Uveal melanoma is the most common intraocular tumor is adults. Melanomas may occur in any of the three subdivisions of the uvea: the iris, the ciliary body and the choroid. The choroidal subtype is most common, accounts for about 85% of uveal melanomas. Melanomas involving the ciliary body and choroid are thought to arise from preexisting melanocytic nevi. These tumors are most common among people of northern European descent while they are rare in African descent and are uncommon in Asian and Hispanic descents.

The most common presentation of uveal melanoma is painless vision disturbance although some patients may be asymptomatic. This entity has a slight male preference and the peak incidence is in the 6th decade. Factors that are indicative of unfavorable prognosis include increasing tumor size, extraocular growth, infiltration of the ciliary body and intense pigmentation.

At unenhanced CT, the lesions appear elevated, hyperattenuating and sharply marginated. They show diffuse moderate enhancement after contrast administration. Calcifications are rare but may appear after therapy. In MR imaging, most choroidal melanomas appear as well-defined solid masses. Because of the paramagnetic effects of melanin, intensely melanotic melanomas have shorter T1 and T2 relaxation times, producing increased signal intensity on T1-weighted images and markedly decreased signal intensity on T2-weighted images.

Small non-progressive melanomas (<3mm thick) can be followed every 3-6 months with ultrasound examination. Small and medium progressive tumors (3-10mm thick) can be treated with plague brachytherapy or external beam radiation therapy with charged particles. Surgical enucleation is warranted for all large melanomas (>10mm ). The patient in this case has undergone surgical enucleation.

The main differential in this case is choroidal metastases (from lung, breast, hypervascular and hematologic malignancies), which are frequently bilateral (33%) and multiple. Choroidal metastases are usually depicted as broad-based flat lesions.

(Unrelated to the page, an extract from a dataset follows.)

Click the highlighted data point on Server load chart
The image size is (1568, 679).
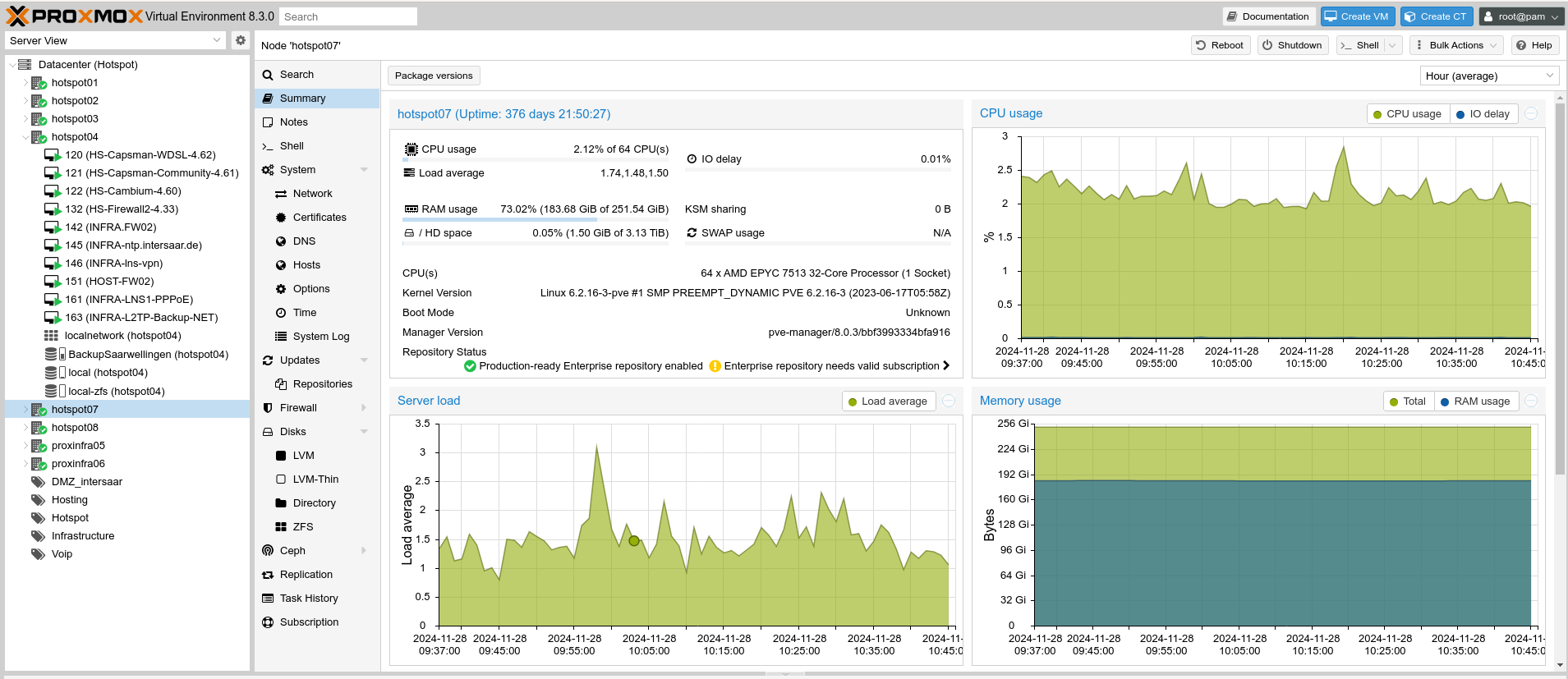pos(634,541)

At MR imaging, they tend to be iso- to hyperintense on T1WI and hyperintense on T2WI. And obtaining a clinical history is mandatory for any known history of primary malignancy.

Another main differential is choroidal hemangioma. At CT, circumscribed choroidal hemangiomas in the absence of retinal detachment appear as ill-defined masses that exhibit intense enhancement after the administration of contrast material. At MR imaging, most of them are hyperintense to that of vitreous in T1WI and in T2WI FSE, they are typically hyperintense, usually appearing isointense to that of vitreous.

Chrorioretinal detachment doesn't enhance while retinoblastoma only occurs rarely in adults and is commonly associated with calcifications (95%). These make them the wrong options.